The Earth may actually get more cooling from dust in the atmosphere. If you’ve heard of solar geoengineering, it’s the same principle: Planes spray aerosols, which bounce the sun’s energy back into space. Oddly enough, cargo ships do it too, albeit inadvertently: The clouds of pollution they spew both contribute to global warming and act as light-reflecting clouds.
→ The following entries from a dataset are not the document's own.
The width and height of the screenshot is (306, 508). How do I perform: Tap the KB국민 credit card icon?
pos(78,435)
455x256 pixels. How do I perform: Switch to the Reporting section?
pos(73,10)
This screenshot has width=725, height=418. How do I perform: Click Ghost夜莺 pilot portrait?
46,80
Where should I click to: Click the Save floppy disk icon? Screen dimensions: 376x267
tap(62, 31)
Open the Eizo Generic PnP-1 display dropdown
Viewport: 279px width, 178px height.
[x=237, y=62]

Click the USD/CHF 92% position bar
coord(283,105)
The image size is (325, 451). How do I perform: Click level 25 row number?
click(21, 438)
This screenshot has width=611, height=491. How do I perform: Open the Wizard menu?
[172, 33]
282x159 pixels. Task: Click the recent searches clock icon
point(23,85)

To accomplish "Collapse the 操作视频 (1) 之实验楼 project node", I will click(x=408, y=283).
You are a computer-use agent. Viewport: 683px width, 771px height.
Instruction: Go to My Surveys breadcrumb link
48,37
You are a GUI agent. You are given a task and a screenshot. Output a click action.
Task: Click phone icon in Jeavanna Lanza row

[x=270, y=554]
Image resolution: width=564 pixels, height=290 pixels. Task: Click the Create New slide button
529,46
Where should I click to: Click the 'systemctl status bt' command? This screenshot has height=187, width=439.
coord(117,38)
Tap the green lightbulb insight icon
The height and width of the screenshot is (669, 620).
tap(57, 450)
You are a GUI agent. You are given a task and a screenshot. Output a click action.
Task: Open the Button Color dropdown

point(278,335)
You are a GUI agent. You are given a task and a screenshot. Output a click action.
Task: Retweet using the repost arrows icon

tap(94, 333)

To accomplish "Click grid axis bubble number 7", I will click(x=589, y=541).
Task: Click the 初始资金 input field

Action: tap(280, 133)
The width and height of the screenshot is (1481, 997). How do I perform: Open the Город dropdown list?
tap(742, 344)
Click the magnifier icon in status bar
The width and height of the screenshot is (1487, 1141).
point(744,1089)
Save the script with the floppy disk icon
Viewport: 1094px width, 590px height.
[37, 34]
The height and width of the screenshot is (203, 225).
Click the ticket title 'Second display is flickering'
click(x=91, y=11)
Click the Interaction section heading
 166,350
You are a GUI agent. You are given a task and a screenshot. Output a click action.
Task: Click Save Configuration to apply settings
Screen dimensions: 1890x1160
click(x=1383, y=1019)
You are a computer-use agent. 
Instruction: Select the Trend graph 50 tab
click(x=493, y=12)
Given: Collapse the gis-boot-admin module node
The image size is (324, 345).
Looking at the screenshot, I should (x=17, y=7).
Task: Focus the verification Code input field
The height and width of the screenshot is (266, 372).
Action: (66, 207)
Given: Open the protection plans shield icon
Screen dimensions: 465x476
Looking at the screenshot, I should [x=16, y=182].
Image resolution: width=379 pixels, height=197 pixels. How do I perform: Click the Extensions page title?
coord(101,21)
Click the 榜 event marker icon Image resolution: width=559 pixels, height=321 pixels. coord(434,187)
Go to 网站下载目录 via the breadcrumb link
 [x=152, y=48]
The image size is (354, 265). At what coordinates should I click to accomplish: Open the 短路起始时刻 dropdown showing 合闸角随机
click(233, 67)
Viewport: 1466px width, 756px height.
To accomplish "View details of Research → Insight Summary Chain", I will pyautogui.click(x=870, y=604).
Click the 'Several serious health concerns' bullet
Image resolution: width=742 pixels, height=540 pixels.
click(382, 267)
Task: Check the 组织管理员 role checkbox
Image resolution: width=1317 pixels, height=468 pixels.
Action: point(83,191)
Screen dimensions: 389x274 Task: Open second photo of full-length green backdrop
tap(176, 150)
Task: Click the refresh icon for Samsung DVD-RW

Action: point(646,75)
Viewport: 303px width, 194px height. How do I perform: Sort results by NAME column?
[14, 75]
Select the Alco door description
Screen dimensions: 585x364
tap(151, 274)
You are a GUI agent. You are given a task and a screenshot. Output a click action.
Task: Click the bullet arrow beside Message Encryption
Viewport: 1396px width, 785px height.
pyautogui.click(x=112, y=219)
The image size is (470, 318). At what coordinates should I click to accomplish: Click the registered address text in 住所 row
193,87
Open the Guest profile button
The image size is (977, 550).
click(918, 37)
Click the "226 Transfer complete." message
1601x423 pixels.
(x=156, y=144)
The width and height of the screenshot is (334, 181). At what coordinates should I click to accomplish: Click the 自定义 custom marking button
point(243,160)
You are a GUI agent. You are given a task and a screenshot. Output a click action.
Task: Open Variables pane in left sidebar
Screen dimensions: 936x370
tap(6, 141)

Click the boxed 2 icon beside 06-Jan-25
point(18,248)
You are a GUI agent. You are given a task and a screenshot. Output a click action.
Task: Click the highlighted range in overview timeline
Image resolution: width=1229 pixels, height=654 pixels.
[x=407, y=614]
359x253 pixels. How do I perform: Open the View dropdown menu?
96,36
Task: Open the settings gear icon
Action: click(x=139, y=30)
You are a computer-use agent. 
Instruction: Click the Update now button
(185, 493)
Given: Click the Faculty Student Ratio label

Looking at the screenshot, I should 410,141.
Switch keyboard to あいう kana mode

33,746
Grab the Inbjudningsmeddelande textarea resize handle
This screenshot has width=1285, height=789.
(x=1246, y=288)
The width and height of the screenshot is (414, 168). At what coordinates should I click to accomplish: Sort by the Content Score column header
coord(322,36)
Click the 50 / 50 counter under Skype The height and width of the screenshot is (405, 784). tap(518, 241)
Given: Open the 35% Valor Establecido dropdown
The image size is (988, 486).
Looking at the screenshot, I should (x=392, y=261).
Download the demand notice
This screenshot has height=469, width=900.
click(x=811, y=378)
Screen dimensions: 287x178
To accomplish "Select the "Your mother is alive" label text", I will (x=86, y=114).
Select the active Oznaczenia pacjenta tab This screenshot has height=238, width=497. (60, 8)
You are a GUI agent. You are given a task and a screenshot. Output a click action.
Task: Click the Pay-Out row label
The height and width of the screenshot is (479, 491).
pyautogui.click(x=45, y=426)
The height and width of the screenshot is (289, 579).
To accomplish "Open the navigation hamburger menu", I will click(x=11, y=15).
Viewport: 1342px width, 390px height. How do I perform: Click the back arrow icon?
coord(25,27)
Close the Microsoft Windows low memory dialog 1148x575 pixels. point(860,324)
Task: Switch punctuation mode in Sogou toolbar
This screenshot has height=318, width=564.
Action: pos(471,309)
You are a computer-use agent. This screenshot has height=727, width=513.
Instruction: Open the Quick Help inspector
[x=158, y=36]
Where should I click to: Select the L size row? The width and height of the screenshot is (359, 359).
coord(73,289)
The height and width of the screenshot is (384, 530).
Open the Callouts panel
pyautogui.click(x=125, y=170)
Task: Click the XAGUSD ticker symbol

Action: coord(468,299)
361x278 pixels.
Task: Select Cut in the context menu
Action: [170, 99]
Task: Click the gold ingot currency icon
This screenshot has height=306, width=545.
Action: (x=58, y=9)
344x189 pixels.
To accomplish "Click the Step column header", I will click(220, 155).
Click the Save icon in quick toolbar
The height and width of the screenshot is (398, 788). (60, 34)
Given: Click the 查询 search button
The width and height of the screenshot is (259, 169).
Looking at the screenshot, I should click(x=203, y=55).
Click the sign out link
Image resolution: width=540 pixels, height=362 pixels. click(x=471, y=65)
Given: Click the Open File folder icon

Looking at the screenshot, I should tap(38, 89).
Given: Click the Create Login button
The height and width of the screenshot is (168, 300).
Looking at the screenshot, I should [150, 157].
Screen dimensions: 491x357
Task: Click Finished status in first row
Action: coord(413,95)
“I want to emphasize that this is not a good thing, though,” says Revell of the slight cooling effect. First of all, microplastic is its own danger to ecosystems—and our own bodies. And second, color is one of the limitations of such an early model. While the researchers based their model on nonpigmented particles, microplastics come in a wide range of hues, clothing microfibers in particular. Color will have a significant influence on potential radiative forcing: Darker hues absorb more energy, while lighter colors reflect more. Once the colors of the particles are factored into future models, scientists may find they are actually likely to lead to warming. At present, there’s just no way of knowing how many particles of what color are swirling in the atmosphere. Plus, the microbes that grow on the particles might change their reflectivity, as well.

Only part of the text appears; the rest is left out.